Please acknowledge this repository by citing it if you decide to use our tool.
Chris Chao Su; Ngai Keung Chan; Wanjiang Jacob Zhang; Benita Dederichs; Yangshuo Teng; Scarlett Sun
Su, C. C., & Chan, N. K. (2025). Assembling platform governance as private ordering in the age of generative AI: platform interdependence in policy evolution. Information, Communication & Society, 1-25. https://doi.org/10.1080/1369118X.2025.2513672
Chan, N. K., Su, C. C., & Shore, A. (2023). Shifting platform values in community guidelines: Examining the evolution of TikTok’s governance frameworks. New Media & Society, 27(2), 1127-1151. https://doi.org/10.1177/14614448231189476
Our tool comprises three components:
-
PolicyTimeMachine: This component is responsible for scraping and tracking platform policies from various sources, including historical policy scraping from the Wayback Machine and recording the latest policies from official platforms.
-
PolicyParser: Designed to clean and segment the collected policies into distinct sections for further data analysis.
-
PolicyLabeler: Utilizes ChatGPT to code the segmented data, streamlining the coding process.
With this tool, researchers can explore the evolution of platform policies and the methodological challenges involved in longitudinal research.
We've developed a custom Python program named PolicyTimeMachine for tracking policies on approximately 50 social media and labor platforms. It consists of two main functions:
This function retrieves data from the Wayback Machine, an archive containing billions of web pages stored chronologically. Our program modifies the URL's date and target address to generate a list of all archived target pages. It accesses these URLs, storing relevant data in structured Comma-Separated Values (CSV) files for future analysis.
This function directly extracts the latest policies from platforms' official sites, saving them in the same CSV format.
PolicyParser is designed to segment collected policies into distinct sections for data analysis. These sections help in addressing specific subjects, situations, or aspects related to platform usage, application, and content production.
PolicyLabeler automates the labeling of extracted policy sections based on ChatGPT's large language models by sending queries to the OpenAI API. This Python-based program enables researchers to extract codes, such as values, actors, and responsibilities, from platform policies. It involves setting up the environment, obtaining OpenAI's API Key, preparing prompts, running models, and potential fine-tuning based on accuracy and performance.

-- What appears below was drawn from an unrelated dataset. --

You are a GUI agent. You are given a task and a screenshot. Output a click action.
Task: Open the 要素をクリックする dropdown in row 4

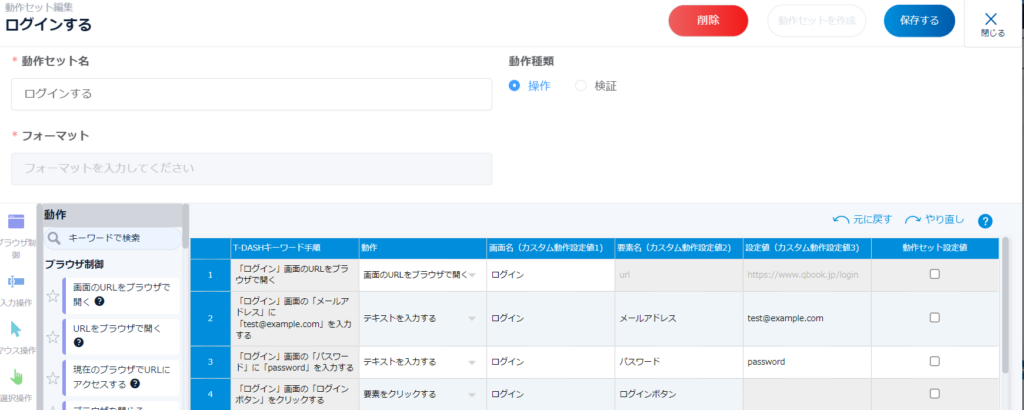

The Platform Policy Watch tool empowers researchers to systematically document and analyze platform governance changes. It can help in triangulating narratives of platform histories with platforms' and users' perspectives. However, it's essential to recognize that research tools involve invisible work, especially during moments of breakdown. We advocate for a more reflexive approach to computational research tools, allowing communication researchers to adapt tools to their research and critically assess their methodological strengths and weaknesses.
Feel free to adjust, modify, and add any additional information based on the study context to effectively use this tool.